Als fiktiver Streitwert ist daher ein Betrag von 1.377,20 EUR zzgl. 255,85 EUR = 1.633,05 EUR heranzuziehen.
Soweit die Klage für erledigt erklärt wurde (221,93 EUR), haben nach § 91 a ZPO die Beklagten die Kosten zu tragen. Sie hat sich durch die Zahlung in die Positionen der Unterlegenen begeben. Im Übrigen wären Sie auch unterlegen.
Soweit die Klage anerkannt wurde (147,56 EUR) wendet das Gericht § 93 ZPO an. Die Klägerseite die Kosten zu tragen. Dem steht die Verteidigungsanszeige jedenfalls nicht entgegen, weil die Anträge und die Klageerwiderung in der Sache noch vorbehalten blieben (BGH NJW 2006, 2490, 2491. Nachdem die Forderung auch vorgerichtlich nicht geltend gemacht wurde, war auch diesbezüglich keine Veranlassung zur Klageerhebung gegeben worden.
In Höhe der zugesprochenen 692,39 EUR haben die Beklagten ebenfalls die Kosten zu tragen.
Das gilt auch für die zugesprochenen vorgerichtlichen Anwaltskosten in Höhe von 54,15 EUR.
Die Beklagten unterliegen daher mit 968,47 EUR.
Es ergibt sich eine Kostenquote von 59 % zu Lasten der Beklagten.
2. Zur Zulassung der Berufung
Das Gericht hat die Berufung zugelassen nach § 511 IV ZPO beschränkt auf den Streitgegenstand „merkantiler Minderwert“.

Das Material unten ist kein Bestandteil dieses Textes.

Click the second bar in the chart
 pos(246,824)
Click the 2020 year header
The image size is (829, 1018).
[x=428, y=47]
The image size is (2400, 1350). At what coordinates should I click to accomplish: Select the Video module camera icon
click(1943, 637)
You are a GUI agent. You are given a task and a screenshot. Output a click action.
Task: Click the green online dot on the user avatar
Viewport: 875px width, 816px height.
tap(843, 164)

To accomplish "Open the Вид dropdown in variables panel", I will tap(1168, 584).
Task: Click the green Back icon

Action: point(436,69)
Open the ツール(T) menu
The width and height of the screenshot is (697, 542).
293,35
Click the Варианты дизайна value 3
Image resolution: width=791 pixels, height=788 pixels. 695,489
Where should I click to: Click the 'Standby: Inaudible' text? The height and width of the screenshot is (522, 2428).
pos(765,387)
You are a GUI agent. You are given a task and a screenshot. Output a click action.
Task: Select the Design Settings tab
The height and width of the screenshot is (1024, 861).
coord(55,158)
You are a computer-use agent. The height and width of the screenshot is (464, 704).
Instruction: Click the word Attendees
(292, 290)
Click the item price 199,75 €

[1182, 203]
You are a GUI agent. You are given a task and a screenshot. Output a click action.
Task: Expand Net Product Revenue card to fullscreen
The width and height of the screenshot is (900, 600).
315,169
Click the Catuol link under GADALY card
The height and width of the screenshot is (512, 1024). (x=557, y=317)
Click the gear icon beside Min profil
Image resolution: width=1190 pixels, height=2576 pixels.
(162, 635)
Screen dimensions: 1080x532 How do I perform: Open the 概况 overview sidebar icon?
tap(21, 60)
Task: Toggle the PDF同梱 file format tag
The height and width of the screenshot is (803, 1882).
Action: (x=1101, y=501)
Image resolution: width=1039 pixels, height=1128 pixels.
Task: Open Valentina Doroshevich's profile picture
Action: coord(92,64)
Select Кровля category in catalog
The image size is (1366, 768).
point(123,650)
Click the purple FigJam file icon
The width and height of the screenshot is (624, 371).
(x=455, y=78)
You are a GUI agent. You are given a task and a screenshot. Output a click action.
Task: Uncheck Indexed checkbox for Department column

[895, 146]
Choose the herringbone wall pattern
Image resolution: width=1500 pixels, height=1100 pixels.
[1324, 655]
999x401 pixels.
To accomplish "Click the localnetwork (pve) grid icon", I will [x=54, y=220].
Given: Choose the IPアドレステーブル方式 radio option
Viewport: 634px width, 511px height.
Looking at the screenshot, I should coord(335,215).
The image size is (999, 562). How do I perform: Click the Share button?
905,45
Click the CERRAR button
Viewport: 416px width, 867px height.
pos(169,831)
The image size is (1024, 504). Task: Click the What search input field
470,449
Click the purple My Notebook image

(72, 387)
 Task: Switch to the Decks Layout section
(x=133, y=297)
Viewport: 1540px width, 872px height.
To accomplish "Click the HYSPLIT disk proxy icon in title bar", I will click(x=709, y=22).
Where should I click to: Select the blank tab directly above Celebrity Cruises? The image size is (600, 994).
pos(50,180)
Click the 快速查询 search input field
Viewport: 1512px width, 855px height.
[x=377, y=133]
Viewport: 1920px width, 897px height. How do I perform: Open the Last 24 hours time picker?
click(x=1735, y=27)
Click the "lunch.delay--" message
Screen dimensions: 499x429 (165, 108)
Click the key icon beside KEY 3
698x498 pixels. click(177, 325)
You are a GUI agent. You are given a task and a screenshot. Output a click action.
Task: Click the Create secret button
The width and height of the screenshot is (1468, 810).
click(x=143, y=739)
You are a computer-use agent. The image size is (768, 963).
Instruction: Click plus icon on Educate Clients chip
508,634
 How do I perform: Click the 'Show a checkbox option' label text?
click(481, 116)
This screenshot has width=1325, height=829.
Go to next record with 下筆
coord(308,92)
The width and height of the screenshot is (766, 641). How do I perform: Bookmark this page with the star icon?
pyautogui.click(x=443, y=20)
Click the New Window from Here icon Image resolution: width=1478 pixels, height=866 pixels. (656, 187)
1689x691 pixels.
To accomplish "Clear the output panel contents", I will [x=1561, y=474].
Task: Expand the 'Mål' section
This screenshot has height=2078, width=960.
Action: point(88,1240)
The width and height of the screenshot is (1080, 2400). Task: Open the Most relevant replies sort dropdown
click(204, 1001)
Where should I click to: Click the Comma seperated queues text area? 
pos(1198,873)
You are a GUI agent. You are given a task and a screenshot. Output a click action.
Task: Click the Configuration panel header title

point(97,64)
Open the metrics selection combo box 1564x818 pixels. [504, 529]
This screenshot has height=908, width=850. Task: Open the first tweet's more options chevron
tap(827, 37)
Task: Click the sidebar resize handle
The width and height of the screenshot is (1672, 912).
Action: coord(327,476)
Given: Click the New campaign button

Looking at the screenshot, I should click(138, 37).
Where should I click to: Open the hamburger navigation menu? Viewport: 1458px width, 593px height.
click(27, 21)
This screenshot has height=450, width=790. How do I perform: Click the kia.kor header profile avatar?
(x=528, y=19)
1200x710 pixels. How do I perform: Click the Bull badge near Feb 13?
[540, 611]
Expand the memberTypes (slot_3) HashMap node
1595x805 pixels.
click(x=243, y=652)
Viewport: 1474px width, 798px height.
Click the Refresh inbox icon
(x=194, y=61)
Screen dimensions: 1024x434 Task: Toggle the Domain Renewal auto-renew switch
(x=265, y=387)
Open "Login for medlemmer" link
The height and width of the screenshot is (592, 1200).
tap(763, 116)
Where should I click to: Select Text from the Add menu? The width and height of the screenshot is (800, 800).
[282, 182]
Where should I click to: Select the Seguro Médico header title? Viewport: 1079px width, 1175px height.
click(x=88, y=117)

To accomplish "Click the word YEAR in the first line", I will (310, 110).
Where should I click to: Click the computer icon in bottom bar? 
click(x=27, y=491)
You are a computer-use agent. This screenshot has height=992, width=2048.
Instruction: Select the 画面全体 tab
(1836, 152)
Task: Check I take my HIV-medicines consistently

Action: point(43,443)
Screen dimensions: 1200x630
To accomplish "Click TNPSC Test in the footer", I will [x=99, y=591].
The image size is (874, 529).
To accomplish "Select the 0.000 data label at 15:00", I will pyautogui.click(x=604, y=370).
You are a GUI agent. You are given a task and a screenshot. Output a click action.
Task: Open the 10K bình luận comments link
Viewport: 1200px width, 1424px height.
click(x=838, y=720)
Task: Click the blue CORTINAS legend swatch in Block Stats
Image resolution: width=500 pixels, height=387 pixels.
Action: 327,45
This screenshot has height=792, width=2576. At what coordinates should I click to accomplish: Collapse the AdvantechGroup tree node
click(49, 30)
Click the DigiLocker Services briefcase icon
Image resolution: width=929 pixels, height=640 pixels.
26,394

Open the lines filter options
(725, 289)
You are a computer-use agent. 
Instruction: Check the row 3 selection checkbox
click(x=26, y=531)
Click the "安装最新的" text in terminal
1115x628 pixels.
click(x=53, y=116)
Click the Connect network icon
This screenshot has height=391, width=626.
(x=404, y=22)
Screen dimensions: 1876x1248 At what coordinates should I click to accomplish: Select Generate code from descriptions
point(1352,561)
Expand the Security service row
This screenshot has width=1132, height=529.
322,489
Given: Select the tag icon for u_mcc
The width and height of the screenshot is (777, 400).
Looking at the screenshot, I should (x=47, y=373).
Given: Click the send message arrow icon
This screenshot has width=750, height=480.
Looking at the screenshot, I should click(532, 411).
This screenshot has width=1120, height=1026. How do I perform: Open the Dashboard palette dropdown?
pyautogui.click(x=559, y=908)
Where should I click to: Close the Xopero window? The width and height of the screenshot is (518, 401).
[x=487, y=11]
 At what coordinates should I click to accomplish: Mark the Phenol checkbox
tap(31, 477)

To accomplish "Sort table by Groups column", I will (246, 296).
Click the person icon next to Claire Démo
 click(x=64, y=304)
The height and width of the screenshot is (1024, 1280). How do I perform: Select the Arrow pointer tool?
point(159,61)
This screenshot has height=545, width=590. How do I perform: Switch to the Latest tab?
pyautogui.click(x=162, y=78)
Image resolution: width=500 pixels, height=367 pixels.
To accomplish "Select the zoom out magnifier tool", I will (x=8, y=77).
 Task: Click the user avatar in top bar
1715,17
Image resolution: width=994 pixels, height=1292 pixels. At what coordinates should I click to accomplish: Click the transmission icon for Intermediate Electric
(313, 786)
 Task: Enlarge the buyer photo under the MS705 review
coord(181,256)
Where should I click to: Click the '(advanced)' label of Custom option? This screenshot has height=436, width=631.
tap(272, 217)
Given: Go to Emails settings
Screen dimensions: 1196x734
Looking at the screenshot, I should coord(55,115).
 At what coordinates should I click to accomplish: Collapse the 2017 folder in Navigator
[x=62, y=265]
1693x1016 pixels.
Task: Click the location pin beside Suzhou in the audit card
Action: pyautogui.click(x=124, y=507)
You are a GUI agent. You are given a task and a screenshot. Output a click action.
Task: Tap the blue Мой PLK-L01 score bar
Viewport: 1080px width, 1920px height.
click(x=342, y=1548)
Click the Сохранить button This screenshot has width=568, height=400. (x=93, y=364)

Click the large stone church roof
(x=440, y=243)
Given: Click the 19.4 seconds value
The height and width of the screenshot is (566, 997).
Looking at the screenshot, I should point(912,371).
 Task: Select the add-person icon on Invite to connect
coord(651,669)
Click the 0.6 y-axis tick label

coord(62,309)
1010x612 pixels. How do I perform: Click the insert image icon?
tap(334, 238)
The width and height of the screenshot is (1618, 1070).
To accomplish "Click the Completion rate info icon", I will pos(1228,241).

Die Berufung zwar zuzulassen, weil das Gericht von der Rechtsprechung des Berufungsgerichts 21 S 185/17 abgewichen ist.
Die Berufung war daher schon zulässig, weil eine Divergenz zur Rechtsprechung des zulässigen Berufungsgerichts vorliegt und die einheitliche Rechtsprechung im Landgerichtsbezirk sichergestellt werden muss (§ 511 IV Nr. 1 2. Alternative ZPO, dazu: BeckOK ZPO/Wulf ZPO § 511 Rn. 39).
Zudem war die Berufung zuzulassen, weil die Rechtssache grundsätzliche Bedeutung hat.
Die Frage, ob der merkantile Minderwert auch bei sog. fiktiver Abrechnung möglich ist, ist bisher wie gezeigt höchstrichterlich nicht entschieden. Es handelt sich um häufige Streitfälle und nicht um Einzelfälle.
Die Zulassung der Berufung war auf die Frage des merkantilen Minderwerts zu beschränken, weil die Rechtssache im Übrigen keine grundsätzliche Bedeutung hat und auch keine Divergenz vorliegt.
Die teilweise Zulassung der Berufung ist unter denselben Voraussetzungen wie die beschränkte Revisionszulassung möglich (BGH NJW-RR 2009, 1431; VersR 2018, 313) und kann sich auf einen tatsächlich und rechtlich selbständigen Teil beschränken, der Gegenstand eines Teils- und Grundurteils sein kann. (BeckOK ZPO/Wulf ZPO § 511 Rn. 38)
Die Entscheidung über den merkantilen Minderwert wäre als Teilurteil verbunden mit einem Grundurteil möglich gewesen (§ 301 Abs. 1 S. 2 ZPO), weil insoweit kein Widerspruch durch eine abweichende Entscheidung der weiteren Instanzen drohte.